#### What to do:
Each record must appear in the answer exactly as it does in the data.

#### Task material:
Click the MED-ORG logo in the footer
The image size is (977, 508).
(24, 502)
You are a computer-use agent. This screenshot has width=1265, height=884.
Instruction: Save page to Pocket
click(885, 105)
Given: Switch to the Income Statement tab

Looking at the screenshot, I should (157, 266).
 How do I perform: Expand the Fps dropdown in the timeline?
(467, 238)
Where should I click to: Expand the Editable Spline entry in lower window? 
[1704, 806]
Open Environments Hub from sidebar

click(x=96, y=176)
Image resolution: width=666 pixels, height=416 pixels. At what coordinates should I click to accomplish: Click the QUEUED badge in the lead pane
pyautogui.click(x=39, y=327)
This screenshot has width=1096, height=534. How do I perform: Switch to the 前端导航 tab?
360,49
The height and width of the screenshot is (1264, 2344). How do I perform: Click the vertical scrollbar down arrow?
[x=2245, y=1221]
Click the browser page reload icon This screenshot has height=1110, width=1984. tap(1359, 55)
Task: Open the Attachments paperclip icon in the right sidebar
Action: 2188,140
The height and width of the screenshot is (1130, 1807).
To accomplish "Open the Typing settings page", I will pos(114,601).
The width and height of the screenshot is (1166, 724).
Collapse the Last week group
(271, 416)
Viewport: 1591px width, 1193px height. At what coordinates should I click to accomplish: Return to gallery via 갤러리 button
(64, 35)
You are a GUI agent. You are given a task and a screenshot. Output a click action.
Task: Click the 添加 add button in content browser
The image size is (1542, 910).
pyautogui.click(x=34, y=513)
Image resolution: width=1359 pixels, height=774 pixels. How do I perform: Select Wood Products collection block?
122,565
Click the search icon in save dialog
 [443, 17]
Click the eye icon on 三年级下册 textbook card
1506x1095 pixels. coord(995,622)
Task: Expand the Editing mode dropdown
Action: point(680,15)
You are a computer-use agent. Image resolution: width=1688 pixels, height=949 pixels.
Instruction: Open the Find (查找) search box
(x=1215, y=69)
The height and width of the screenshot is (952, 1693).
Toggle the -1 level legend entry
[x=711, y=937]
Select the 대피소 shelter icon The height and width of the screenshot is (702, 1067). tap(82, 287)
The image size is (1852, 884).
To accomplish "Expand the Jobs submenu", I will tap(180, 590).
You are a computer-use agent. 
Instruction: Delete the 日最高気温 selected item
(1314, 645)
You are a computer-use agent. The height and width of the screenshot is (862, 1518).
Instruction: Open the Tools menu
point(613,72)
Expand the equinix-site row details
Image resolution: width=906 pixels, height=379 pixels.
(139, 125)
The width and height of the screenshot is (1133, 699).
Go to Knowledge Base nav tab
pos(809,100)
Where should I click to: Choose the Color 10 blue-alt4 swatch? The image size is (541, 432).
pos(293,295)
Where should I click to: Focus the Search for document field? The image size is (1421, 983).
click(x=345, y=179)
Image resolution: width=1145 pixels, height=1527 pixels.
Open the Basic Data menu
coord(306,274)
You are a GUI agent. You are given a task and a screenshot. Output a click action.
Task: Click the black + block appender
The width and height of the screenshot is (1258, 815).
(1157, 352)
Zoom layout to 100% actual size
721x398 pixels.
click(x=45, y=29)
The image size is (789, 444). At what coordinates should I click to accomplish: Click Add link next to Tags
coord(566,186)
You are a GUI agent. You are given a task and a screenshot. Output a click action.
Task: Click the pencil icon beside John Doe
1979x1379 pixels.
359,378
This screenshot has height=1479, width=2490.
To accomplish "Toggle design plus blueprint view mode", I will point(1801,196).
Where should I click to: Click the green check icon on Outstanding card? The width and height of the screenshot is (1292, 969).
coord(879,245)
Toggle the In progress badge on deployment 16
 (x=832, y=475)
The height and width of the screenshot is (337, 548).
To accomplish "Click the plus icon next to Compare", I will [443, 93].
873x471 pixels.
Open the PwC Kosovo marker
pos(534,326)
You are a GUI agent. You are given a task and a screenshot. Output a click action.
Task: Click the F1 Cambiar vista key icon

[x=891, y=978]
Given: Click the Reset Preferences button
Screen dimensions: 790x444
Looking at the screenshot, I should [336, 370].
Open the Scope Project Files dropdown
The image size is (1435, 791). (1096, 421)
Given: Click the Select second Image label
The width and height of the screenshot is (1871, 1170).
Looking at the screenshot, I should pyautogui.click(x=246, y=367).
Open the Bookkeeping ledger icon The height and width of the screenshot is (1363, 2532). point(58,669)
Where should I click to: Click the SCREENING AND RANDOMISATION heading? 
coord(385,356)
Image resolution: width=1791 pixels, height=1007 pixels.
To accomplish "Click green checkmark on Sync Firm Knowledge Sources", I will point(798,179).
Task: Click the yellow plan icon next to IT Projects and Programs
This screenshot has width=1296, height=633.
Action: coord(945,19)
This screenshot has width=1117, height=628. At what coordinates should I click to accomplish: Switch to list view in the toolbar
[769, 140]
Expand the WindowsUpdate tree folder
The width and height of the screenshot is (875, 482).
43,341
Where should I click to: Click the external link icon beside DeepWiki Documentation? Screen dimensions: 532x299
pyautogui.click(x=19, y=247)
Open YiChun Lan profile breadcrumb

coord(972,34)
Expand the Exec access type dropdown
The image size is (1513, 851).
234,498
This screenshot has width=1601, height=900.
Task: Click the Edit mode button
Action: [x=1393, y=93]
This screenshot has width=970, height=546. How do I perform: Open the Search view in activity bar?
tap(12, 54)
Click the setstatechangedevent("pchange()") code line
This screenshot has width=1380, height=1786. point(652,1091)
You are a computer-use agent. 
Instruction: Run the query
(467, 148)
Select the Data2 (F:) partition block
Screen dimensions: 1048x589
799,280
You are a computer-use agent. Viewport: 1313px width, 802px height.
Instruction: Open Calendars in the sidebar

#### Output:
Click the MED-ORG logo in the footer
The image size is (977, 508).
(24, 502)
You are a computer-use agent. This screenshot has width=1265, height=884.
Instruction: Save page to Pocket
click(885, 105)
Given: Switch to the Income Statement tab

Looking at the screenshot, I should (157, 266).
 How do I perform: Expand the Fps dropdown in the timeline?
(467, 238)
Where should I click to: Expand the Editable Spline entry in lower window? 
[1704, 806]
Open Environments Hub from sidebar

click(x=96, y=176)
Image resolution: width=666 pixels, height=416 pixels. At what coordinates should I click to accomplish: Click the QUEUED badge in the lead pane
pyautogui.click(x=39, y=327)
This screenshot has width=1096, height=534. How do I perform: Switch to the 前端导航 tab?
360,49
The height and width of the screenshot is (1264, 2344). How do I perform: Click the vertical scrollbar down arrow?
[x=2245, y=1221]
Click the browser page reload icon This screenshot has height=1110, width=1984. tap(1359, 55)
Task: Open the Attachments paperclip icon in the right sidebar
Action: 2188,140
The height and width of the screenshot is (1130, 1807).
To accomplish "Open the Typing settings page", I will pos(114,601).
The width and height of the screenshot is (1166, 724).
Collapse the Last week group
(271, 416)
Viewport: 1591px width, 1193px height. At what coordinates should I click to accomplish: Return to gallery via 갤러리 button
(64, 35)
You are a GUI agent. You are given a task and a screenshot. Output a click action.
Task: Click the 添加 add button in content browser
The image size is (1542, 910).
pyautogui.click(x=34, y=513)
Image resolution: width=1359 pixels, height=774 pixels. How do I perform: Select Wood Products collection block?
122,565
Click the search icon in save dialog
 [443, 17]
Click the eye icon on 三年级下册 textbook card
1506x1095 pixels. coord(995,622)
Task: Expand the Editing mode dropdown
Action: point(680,15)
You are a computer-use agent. Image resolution: width=1688 pixels, height=949 pixels.
Instruction: Open the Find (查找) search box
(x=1215, y=69)
The height and width of the screenshot is (952, 1693).
Toggle the -1 level legend entry
[x=711, y=937]
Select the 대피소 shelter icon The height and width of the screenshot is (702, 1067). tap(82, 287)
The image size is (1852, 884).
To accomplish "Expand the Jobs submenu", I will tap(180, 590).
You are a computer-use agent. 
Instruction: Delete the 日最高気温 selected item
(1314, 645)
You are a computer-use agent. The height and width of the screenshot is (862, 1518).
Instruction: Open the Tools menu
point(613,72)
Expand the equinix-site row details
Image resolution: width=906 pixels, height=379 pixels.
(139, 125)
The width and height of the screenshot is (1133, 699).
Go to Knowledge Base nav tab
pos(809,100)
Where should I click to: Choose the Color 10 blue-alt4 swatch? The image size is (541, 432).
pos(293,295)
Where should I click to: Focus the Search for document field? The image size is (1421, 983).
click(x=345, y=179)
Image resolution: width=1145 pixels, height=1527 pixels.
Open the Basic Data menu
coord(306,274)
You are a GUI agent. You are given a task and a screenshot. Output a click action.
Task: Click the black + block appender
The width and height of the screenshot is (1258, 815).
(1157, 352)
Zoom layout to 100% actual size
721x398 pixels.
click(x=45, y=29)
The image size is (789, 444). At what coordinates should I click to accomplish: Click Add link next to Tags
coord(566,186)
You are a GUI agent. You are given a task and a screenshot. Output a click action.
Task: Click the pencil icon beside John Doe
1979x1379 pixels.
359,378
This screenshot has height=1479, width=2490.
To accomplish "Toggle design plus blueprint view mode", I will point(1801,196).
Where should I click to: Click the green check icon on Outstanding card? The width and height of the screenshot is (1292, 969).
coord(879,245)
Toggle the In progress badge on deployment 16
 (x=832, y=475)
The height and width of the screenshot is (337, 548).
To accomplish "Click the plus icon next to Compare", I will [443, 93].
873x471 pixels.
Open the PwC Kosovo marker
pos(534,326)
You are a GUI agent. You are given a task and a screenshot. Output a click action.
Task: Click the F1 Cambiar vista key icon

[x=891, y=978]
Given: Click the Reset Preferences button
Screen dimensions: 790x444
Looking at the screenshot, I should [336, 370].
Open the Scope Project Files dropdown
The image size is (1435, 791). (1096, 421)
Given: Click the Select second Image label
The width and height of the screenshot is (1871, 1170).
Looking at the screenshot, I should pyautogui.click(x=246, y=367).
Open the Bookkeeping ledger icon The height and width of the screenshot is (1363, 2532). point(58,669)
Where should I click to: Click the SCREENING AND RANDOMISATION heading? 
coord(385,356)
Image resolution: width=1791 pixels, height=1007 pixels.
To accomplish "Click green checkmark on Sync Firm Knowledge Sources", I will point(798,179).
Task: Click the yellow plan icon next to IT Projects and Programs
This screenshot has width=1296, height=633.
Action: coord(945,19)
This screenshot has width=1117, height=628. At what coordinates should I click to accomplish: Switch to list view in the toolbar
[769, 140]
Expand the WindowsUpdate tree folder
The width and height of the screenshot is (875, 482).
43,341
Where should I click to: Click the external link icon beside DeepWiki Documentation? Screen dimensions: 532x299
pyautogui.click(x=19, y=247)
Open YiChun Lan profile breadcrumb

coord(972,34)
Expand the Exec access type dropdown
The image size is (1513, 851).
234,498
This screenshot has width=1601, height=900.
Task: Click the Edit mode button
Action: [x=1393, y=93]
This screenshot has width=970, height=546. How do I perform: Open the Search view in activity bar?
tap(12, 54)
Click the setstatechangedevent("pchange()") code line
This screenshot has width=1380, height=1786. point(652,1091)
You are a computer-use agent. 
Instruction: Run the query
(467, 148)
Select the Data2 (F:) partition block
Screen dimensions: 1048x589
799,280
You are a computer-use agent. Viewport: 1313px width, 802px height.
Instruction: Open Calendars in the sidebar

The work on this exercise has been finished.